Admission Control in Multi-server Systems Under Binary Reward Structure

成果类型:
Article
署名作者:
Liu, Wei; Kulkarni, Vidyadhar G.
署名单位:
Chinese Academy of Sciences; University of Science & Technology of China, CAS; University of North Carolina; University of North Carolina Chapel Hill; University of North Carolina School of Medicine
刊物名称:
PRODUCTION AND OPERATIONS MANAGEMENT
ISSN/ISSBN:
1059-1478
DOI:
10.1177/10591478241254855
发表日期:
2024
页码:
1457-1474
关键词:
emergency-department m/ph/1 queues INFORMATION size
摘要:
We study a multi-server queueing system where a customer is satisfied (and generates a unit revenue) if their queueing time is at most a given constant. If the queueing time of the admitted customer exceeds this constant, the customer gets served, but is unsatisfied and generates no revenue. Such queueing systems arise in the context of modeling service systems where excessive delays are of concern. A key challenge is how to design an admission control policy to maximize the number of satisfied customers per unit time in the long run, assuming that we can observe the number of customers in the system at any time. We call this the binary reward structure system and show that a threshold-type admission policy is optimal. The optimal threshold policy has to be computed numerically.

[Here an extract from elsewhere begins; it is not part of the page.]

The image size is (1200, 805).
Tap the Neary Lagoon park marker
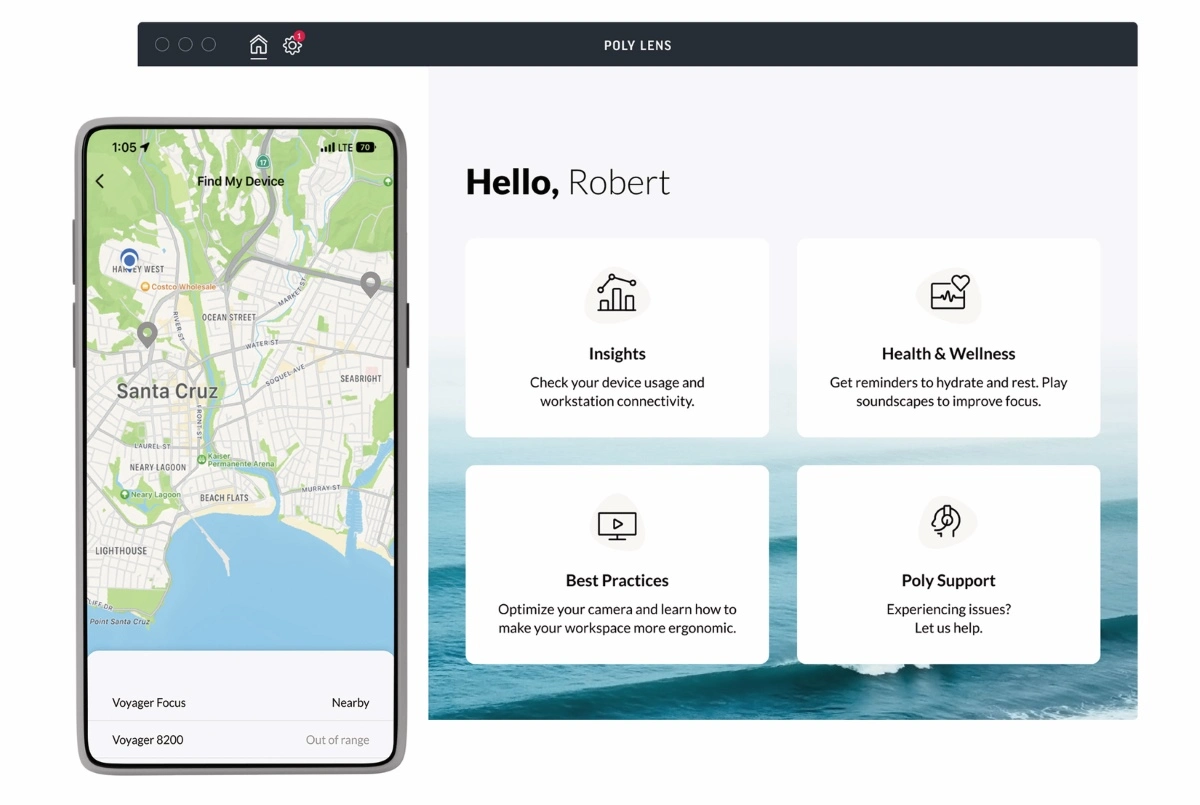point(126,495)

Hence we propose a square-root admission policy to approximate the optimal admission control policy, and compare the performance of these two policies. We derive an analytical upper bound on the performance of optimal admission control policy by deriving an optimal admission policy assuming we have full information over the queueing time of the admitted customers. This is equivalent to a queueing system where customers abandon the queue (i.e., leave without service) if their queueing time exceeds the given constant. We demonstrate that the optimal policy that includes customer abandonment, or alternatively, the optimal policy under full information, the optimal threshold policy, and the square-root admission policy, all exhibit identical performance in the asymptotic regions of the parameter space. Our numerical results indicate that the worst optimality gap of the square-root admission policy is within 3.9% of the optimal revenue, and implementing the square-root admission policy in the observable queueing system leads to a revenue loss that is at most 5.6% of the maximum possible revenue rate in the full information system. We also compare the binary reward structure with the more common linear reward structure where the system incurs holding cost per unit queueing time per customer. In addition, we also show that the analysis based on queueing time is applicable to the system time as well.